### [What you have to do]
Return the passage of the court order that runs from "REGISTRAR GENERAL, DELHI" up to and including "Shashwat Kabi, Advocates.", copied word for word.

### [Passage provided]
____

SHRUTI KATIYAR ….. Petitioner
Through: Mr Harsh Tikoo, Mr Manish Kashyap and Mr Prabhakar Roy, Advocates.

versus

REGISTRAR GENERAL, DELHI HIGH COURT ….. Respondent
Through: Dr Amit George, Mr Arkaneil Bhaumik, Mr Rayadurgam Bharat, Mr Adhishwar Suri and Mr Shashwat Kabi, Advocates.

CORAM:
HON’BLE MR. JUSTICE RAJIV SHAKDHER
HON’BLE MR. JUSTICE AMIT BANSAL

[Physical Hearing/Hybrid Hearing (as per request)]
RAJIV SHAKDHER, J. (ORAL)
1. The controversy in the present writ action centres around, and is limited to two aspects.
1.1. First, whether the petitioner should be allowed to assail the correctness of the answer furnished by the respondent, qua question no.54 found in ‘Booklet A’, having regard to the fact that no objections were lodged by the petitioner within the stipulated time?
1.2. Second, whether the error pointed out by the petitioner was palpable and, therefore, the relief, as sought for by her, should be granted?
2. Briefly, the facts which obtain in the instant case, against the backdrop of which the present writ action has been instituted, are the following :
2.1. The respondent took out a notification dated 06.11.2023 concerning the preliminary examination to be held with regard to the Delhi Judicial Services-2023 [in short “DJS-2023”].
2.2. The petitioner, being eligible, applied and sat for the examination, which was conducted on 17.12.2023.
2.3. Once the examination was conducted, a model answer key was made available as by the respondent to the candidates who sat for the examination, via a notice dated 20.12.2023. It is not in dispute that the candidates were called upon to lodge their objections with regard to the questions which formed part of Booklets A, B, C, and D.
2.4. The candidates were granted time till 23.12.2023 by the respondents to lodge their objections against the answers provided in the model answer key.
2.5. It is not in dispute that the respondents issued a notice dated 29.01.2024 whereby answers to ten (10) questions were re-evaluated. However, question no.54 in ‘Booklet A’ was not re-evaluated, despite objections having been received from candidates other than the petitioner.
2.6. The record shows that the results of those candidates who had cleared the preliminary examination and have been shortlisted for Delhi Judicial Services Main Examination-2023 were published on 02.02.2024. The cut-off marks fixed for the General Category was 160.75.
2.7 Concededly, the petitioner who is a general category candidate was awarded 160.25 marks in the DJS Preliminary Examination-2023. Since the petitioner failed to make the cut-off marks, she decided to approach this Court via the instant writ petition.
3. The instant writ petition was listed for the first time on 16.02.2024. On that date, we heard the learned counsel for the parties for some time and at their request, directed that the matter be listed today i.e., 20.02.2024.
4. Since the defence of the respondent is based on the record, which is available with the writ petition and the official record concerning the case, with the consent of the counsel for the parties, we have taken up the writ petition for hearing and final disposal.

____

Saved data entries

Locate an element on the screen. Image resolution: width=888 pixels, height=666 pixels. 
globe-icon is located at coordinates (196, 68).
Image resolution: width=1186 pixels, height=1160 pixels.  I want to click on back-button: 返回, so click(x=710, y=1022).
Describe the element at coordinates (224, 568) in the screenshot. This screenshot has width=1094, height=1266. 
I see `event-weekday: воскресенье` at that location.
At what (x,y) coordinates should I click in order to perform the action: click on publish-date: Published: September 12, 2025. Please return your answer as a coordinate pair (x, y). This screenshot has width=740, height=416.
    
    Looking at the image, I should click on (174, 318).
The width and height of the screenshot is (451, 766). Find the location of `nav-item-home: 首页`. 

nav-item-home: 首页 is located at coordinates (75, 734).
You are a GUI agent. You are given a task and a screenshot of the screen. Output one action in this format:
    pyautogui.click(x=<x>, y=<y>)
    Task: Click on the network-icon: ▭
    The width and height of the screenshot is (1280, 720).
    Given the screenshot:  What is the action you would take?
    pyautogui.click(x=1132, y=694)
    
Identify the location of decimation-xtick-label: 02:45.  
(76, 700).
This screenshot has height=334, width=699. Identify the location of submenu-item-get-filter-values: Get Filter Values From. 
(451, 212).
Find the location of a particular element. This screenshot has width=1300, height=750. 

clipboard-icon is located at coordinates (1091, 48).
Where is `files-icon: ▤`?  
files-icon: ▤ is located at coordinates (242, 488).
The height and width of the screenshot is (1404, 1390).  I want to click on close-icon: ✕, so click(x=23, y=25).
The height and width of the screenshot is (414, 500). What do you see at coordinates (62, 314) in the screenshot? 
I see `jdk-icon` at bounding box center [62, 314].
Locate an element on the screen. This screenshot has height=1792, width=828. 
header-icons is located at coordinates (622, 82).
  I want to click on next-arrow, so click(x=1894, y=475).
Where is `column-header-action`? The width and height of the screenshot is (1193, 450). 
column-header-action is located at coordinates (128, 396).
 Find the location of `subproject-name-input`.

____

### [Solution]
REGISTRAR GENERAL, DELHI HIGH COURT ….. Respondent
Through: Dr Amit George, Mr Arkaneil Bhaumik, Mr Rayadurgam Bharat, Mr Adhishwar Suri and Mr Shashwat Kabi, Advocates.